And he knew there are many ways in which one might explain pleasure. As a series of electrical impulses along twining, blooming nerves, delicate as threads of saffron or silk, which then floods the brain with chemicals. As friction, skin brushing skin, communication as deliberate and complex as bees' dances and rising smoke signals. As, above all, a dream, nonsensical and ricepaper-thin as anything else one experiences, but - like Verona Beach itself - more attractive than other dreams. Preferable, if one has the choice, to nightmares and sweaty terrors.

Until he came here, however, Daniel had never guessed that pleasure could, let alone would, be taken from pain.
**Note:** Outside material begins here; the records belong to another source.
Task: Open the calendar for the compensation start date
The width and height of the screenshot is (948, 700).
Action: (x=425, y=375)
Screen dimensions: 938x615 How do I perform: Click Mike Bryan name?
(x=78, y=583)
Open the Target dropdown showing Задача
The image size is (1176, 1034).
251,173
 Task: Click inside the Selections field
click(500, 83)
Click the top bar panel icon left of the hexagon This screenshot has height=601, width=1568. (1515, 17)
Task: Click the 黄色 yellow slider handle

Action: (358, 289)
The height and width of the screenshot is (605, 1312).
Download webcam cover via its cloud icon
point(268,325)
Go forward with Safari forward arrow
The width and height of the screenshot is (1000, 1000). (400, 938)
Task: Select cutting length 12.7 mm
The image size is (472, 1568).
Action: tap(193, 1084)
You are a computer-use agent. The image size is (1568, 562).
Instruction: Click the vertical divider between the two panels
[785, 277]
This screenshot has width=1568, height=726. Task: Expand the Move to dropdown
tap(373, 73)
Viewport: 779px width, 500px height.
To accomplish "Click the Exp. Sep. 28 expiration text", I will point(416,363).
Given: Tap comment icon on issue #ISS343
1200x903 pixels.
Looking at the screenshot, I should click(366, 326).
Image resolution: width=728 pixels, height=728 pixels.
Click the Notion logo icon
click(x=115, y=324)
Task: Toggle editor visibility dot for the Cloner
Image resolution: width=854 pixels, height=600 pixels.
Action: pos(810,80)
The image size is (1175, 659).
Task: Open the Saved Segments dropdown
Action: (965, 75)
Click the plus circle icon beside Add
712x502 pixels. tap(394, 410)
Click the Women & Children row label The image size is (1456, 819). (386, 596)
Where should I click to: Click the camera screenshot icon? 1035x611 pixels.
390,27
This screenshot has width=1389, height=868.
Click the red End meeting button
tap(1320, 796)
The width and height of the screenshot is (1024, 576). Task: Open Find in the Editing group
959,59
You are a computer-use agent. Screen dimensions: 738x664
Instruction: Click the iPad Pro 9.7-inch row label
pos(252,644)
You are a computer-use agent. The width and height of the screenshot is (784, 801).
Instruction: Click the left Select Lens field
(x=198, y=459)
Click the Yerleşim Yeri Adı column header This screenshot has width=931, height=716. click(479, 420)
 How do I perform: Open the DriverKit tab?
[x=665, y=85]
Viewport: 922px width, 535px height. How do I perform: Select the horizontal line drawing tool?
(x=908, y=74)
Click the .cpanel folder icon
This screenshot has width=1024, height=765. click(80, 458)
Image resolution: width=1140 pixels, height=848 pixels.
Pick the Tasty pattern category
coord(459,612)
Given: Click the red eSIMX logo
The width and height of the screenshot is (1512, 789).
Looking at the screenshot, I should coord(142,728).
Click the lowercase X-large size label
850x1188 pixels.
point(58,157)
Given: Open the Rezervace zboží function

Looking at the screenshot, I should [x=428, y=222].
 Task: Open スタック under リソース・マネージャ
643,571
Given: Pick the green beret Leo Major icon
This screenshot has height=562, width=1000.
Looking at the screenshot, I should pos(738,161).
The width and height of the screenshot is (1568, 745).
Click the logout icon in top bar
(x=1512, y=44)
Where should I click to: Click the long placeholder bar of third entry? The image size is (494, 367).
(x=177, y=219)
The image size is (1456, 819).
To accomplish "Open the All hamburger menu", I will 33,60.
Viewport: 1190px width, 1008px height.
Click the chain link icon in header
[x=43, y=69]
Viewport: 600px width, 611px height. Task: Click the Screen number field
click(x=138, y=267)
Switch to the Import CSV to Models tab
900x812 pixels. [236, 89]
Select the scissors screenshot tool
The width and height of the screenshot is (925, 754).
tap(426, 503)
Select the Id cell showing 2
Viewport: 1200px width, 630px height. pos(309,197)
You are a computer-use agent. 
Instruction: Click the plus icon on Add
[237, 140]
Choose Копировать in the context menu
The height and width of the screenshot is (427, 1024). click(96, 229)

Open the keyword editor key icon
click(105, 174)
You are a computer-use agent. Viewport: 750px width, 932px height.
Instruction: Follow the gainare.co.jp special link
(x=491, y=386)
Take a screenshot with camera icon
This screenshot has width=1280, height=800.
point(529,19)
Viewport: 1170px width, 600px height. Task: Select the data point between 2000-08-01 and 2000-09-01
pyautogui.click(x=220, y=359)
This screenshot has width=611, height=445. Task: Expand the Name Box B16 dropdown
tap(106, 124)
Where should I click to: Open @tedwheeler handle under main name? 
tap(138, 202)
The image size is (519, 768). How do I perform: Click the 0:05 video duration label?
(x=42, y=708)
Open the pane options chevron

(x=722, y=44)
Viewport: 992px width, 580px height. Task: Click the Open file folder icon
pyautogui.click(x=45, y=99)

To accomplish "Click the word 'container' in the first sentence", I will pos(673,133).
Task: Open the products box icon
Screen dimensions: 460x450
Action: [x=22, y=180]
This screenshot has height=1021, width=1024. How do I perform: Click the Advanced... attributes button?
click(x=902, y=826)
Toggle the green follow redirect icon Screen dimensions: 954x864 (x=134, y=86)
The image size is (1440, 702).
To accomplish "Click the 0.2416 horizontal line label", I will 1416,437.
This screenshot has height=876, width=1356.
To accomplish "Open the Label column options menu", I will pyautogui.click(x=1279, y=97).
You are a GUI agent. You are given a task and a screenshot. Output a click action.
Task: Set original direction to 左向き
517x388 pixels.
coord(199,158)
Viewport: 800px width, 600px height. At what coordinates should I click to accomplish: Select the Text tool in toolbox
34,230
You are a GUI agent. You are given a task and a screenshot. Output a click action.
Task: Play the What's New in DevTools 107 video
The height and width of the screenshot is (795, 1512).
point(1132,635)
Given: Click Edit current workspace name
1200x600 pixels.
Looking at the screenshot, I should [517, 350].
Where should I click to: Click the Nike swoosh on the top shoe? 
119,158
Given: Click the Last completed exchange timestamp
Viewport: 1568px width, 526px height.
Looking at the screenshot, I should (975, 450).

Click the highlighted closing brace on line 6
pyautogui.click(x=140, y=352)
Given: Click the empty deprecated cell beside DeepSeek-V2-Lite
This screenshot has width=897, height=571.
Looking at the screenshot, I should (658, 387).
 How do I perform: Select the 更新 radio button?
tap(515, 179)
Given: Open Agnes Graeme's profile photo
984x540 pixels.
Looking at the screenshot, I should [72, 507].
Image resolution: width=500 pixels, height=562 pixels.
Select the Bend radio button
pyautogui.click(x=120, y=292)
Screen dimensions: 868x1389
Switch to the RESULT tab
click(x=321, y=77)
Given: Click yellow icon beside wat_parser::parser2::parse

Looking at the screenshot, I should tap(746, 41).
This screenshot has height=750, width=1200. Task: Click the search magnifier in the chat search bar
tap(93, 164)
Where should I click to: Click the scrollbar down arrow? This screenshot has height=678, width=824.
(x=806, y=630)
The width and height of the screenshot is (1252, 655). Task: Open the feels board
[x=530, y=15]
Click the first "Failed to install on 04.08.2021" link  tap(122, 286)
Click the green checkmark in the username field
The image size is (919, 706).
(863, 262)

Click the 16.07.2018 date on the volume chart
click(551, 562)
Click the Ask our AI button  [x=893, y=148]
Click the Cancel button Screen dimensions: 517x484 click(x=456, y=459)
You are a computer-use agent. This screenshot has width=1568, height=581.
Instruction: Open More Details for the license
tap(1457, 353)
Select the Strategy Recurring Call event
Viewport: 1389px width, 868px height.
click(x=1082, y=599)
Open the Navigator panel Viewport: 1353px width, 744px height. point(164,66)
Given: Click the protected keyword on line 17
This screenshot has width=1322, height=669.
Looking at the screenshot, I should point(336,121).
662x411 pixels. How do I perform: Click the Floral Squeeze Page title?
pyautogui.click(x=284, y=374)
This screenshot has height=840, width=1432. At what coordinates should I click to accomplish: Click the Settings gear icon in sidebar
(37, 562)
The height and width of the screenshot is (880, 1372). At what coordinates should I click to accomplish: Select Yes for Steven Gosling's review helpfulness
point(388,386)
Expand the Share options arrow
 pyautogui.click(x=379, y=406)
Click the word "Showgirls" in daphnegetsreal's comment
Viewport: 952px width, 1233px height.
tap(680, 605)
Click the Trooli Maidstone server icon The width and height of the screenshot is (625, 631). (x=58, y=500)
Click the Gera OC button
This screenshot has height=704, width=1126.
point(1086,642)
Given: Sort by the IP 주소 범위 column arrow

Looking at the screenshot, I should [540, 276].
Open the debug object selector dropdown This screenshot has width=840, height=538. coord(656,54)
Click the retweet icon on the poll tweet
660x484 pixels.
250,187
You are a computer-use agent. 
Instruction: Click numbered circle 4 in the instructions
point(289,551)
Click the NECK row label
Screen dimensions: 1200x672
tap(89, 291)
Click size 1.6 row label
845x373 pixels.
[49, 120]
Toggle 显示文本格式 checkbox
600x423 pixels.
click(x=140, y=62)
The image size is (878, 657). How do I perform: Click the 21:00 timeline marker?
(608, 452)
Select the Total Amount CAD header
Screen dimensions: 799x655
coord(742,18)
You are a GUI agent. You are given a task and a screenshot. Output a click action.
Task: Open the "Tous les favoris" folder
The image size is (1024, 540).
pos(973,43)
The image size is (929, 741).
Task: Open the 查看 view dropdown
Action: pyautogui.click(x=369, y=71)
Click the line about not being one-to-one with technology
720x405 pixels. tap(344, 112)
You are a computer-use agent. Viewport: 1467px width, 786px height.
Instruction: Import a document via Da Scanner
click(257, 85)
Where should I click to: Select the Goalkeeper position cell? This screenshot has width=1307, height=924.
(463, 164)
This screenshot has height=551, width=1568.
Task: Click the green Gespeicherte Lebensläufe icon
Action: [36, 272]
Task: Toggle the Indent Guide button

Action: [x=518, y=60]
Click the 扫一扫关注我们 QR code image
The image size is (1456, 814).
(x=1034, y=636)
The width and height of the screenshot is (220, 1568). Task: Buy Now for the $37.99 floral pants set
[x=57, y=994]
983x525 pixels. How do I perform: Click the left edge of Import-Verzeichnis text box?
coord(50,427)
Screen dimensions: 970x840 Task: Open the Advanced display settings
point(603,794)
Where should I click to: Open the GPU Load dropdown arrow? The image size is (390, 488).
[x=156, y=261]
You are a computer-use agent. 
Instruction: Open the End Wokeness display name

People exulted in pain here. They sought out torture's relics and representations, kissed them, clasped the pain to their breasts and sang through tears and screams. He wanted to know why.

Gilles bent over Daniel, one hand on his chest, the other stroking his hair. The heavy silver crucifix on the chain around his neck dangled over Daniel's throat, tickling and scratching. A dead man, a corpse nailed to wood, moving against his skin. Gilles asked, "Do you know - what this is? What we're doing?"

He knew what sex was; the monastery was remote, but not puritanical. Besides, Daniel had read many magazines; all sorts of things turn up in the trash. He nodded. "Yes."

Gilles settled back on his heels, both hands on Daniel's bare chest now, nearly big enough to span it. "And do you want to?"

For a moment, Daniel thought of one of the senior monks, examining him on recitation, asking if Daniel truly thought that memorization could substitute adequately for understanding. Daniel blinked now as he did then, uncertain if Gilles' question was a riddle, a test, or merely sincerely curious.

Gilles touched Daniel's face, eyelid, temple, top of his ear. Touch coaxed out the reply.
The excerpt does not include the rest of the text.